Controversial activist Nelly Ngabima, also known as Princesse de Souba, said she received threats from Gabonese government officials that they would “eliminate her from social networks”. Within a few months, his accounts with more than 300,000 followers combined on Facebook, YouTube and TikTok were suspended.

“They open fake accounts and put our identities in those accounts, and then they report us for identity theft,” he said. “Nowadays, Gabonese people have difficulty even sending a WhatsApp message because they are afraid. They do not even go out with their phones.”

Restrictions were temporarily lifted in April. However, a new regulation passed in february Requires social media users to provide verified names, addresses and identification numbers. The social networks face a 50 million Central African CFA franc (£66,000) fine and jail time for non-compliance.

The law is one of a series of sweeping changes that will codify a crackdown on dissent, including a controversial new citizenship law signed in February and published last month. The law has been criticized by those who say it restricts the rights of naturalized citizens and makes it easier for the state to strip citizens of their citizenship.

A participant stands next to a banner during a demonstration by members of the Gabonese diaspora near the Gabonese embassy in Paris in April. Photo: Simon Wohlfahrt/AFP/Getty Images

“What has been said here and there, in my view and in my humble opinion, concerns the form of the debate, not its substance,” said government spokesman Charles Edgard Mombo, suggesting that any criticism stemmed only from the fact that the law came into force before parliamentary approval. He cited Article 99 of the Gabon constitution, which gives parliament the power to approve decrees signed by the president in emergency situations.

Former prime minister and opposition leader Alain-Claude Bilie-By-Nze, who filed a lawsuit challenging the restrictions in a Libreville court, was arrested in April on allegations of fraud and breach of trust in an old case from 2008. His supporters say the accusations are fabricated.

Ngabima was a Gabonese intelligence agent between 2015 and 2019. Their duties included tapping phones and monitoring messages from politicians and the military until they left the country. Now living in France, he warns that his experience has made him aware of the regime’s capacity to spy on those deemed dissidents.

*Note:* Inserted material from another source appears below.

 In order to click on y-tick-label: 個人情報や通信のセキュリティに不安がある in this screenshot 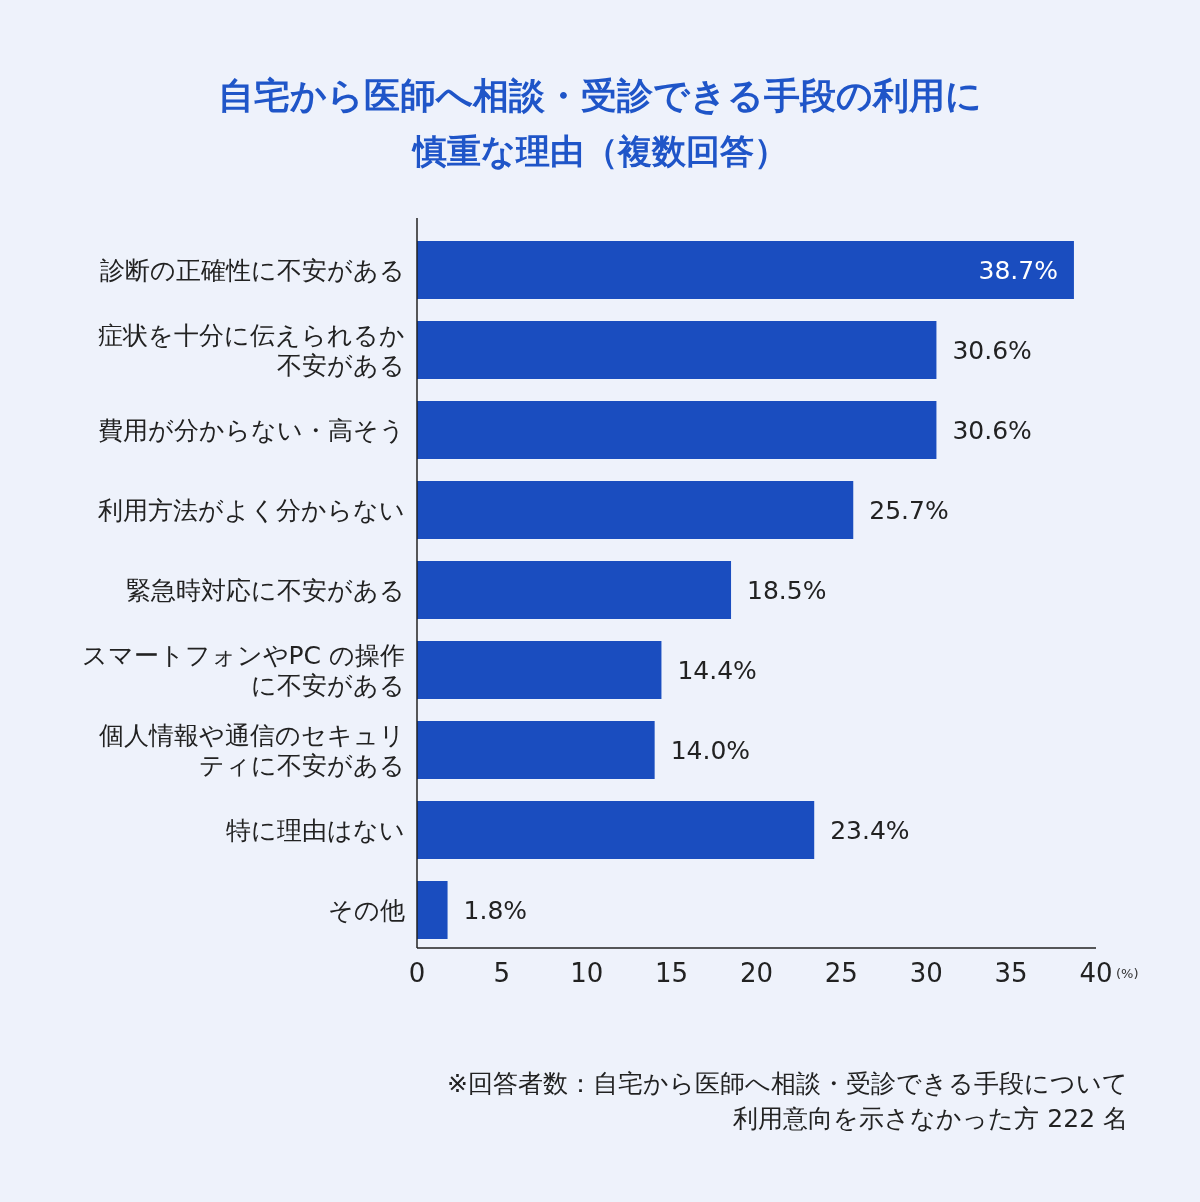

Gabon, a country with a large youth population, is oil-rich but a third of the population lives in deep poverty and nepotism and corruption are rife. It also has a well-documented history of cracking down on dissent. The penultimate internet outage occurred in August 2023, just before the controversial election won by Ali Bongo. Internet was restored four days after the military dismissed Bongo and placed him under house arrest.

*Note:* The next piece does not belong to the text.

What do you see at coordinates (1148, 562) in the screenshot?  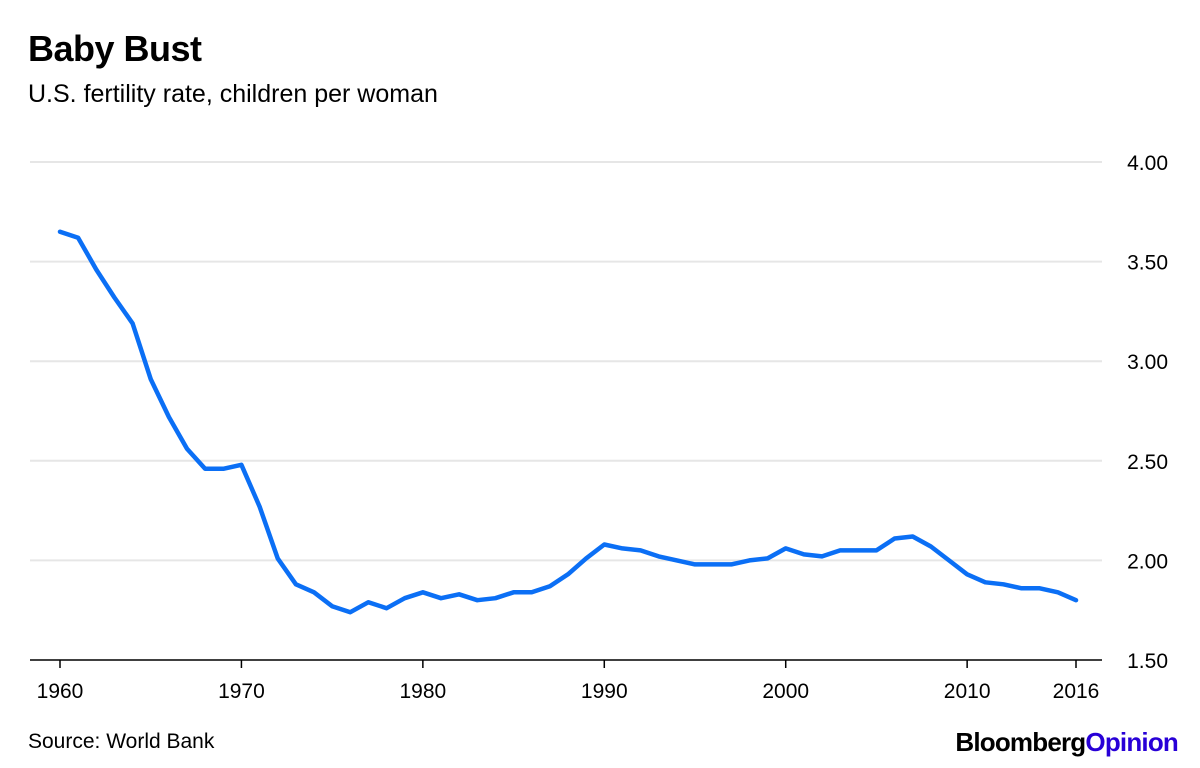 I see `y-tick-label: 2.00` at bounding box center [1148, 562].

Gabon President Brice Oligui Nguema visited Angola on May 6.
Photo: Ampe Rogerio/EPA

General Brice Oligui Nguema presented himself as a different kind of leader after coming to power that same month to end 56 years of Bongo family rule. The 2025 presidential election, which he won with over 90% of the vote, was particularly more open to media scrutiny than previous elections under Bongo, as foreign media were allowed to film the vote count.

But his critics say he has long been a Bongo relative and part of the inner ruling group as part of the security architecture, and now uses the same ruthless copybook as his predecessors, particularly opaque management of the economy.

“Today, Gabonese people are still starving, unemployed and struggling to get medical treatment…all of these were already present in Ali Bongo’s time,” Ngabima said. “Nothing has really changed. You cannot sack Mr. Ali Bongo because you condemned certain behavior and then come back and repeat the same thing. That is not possible.”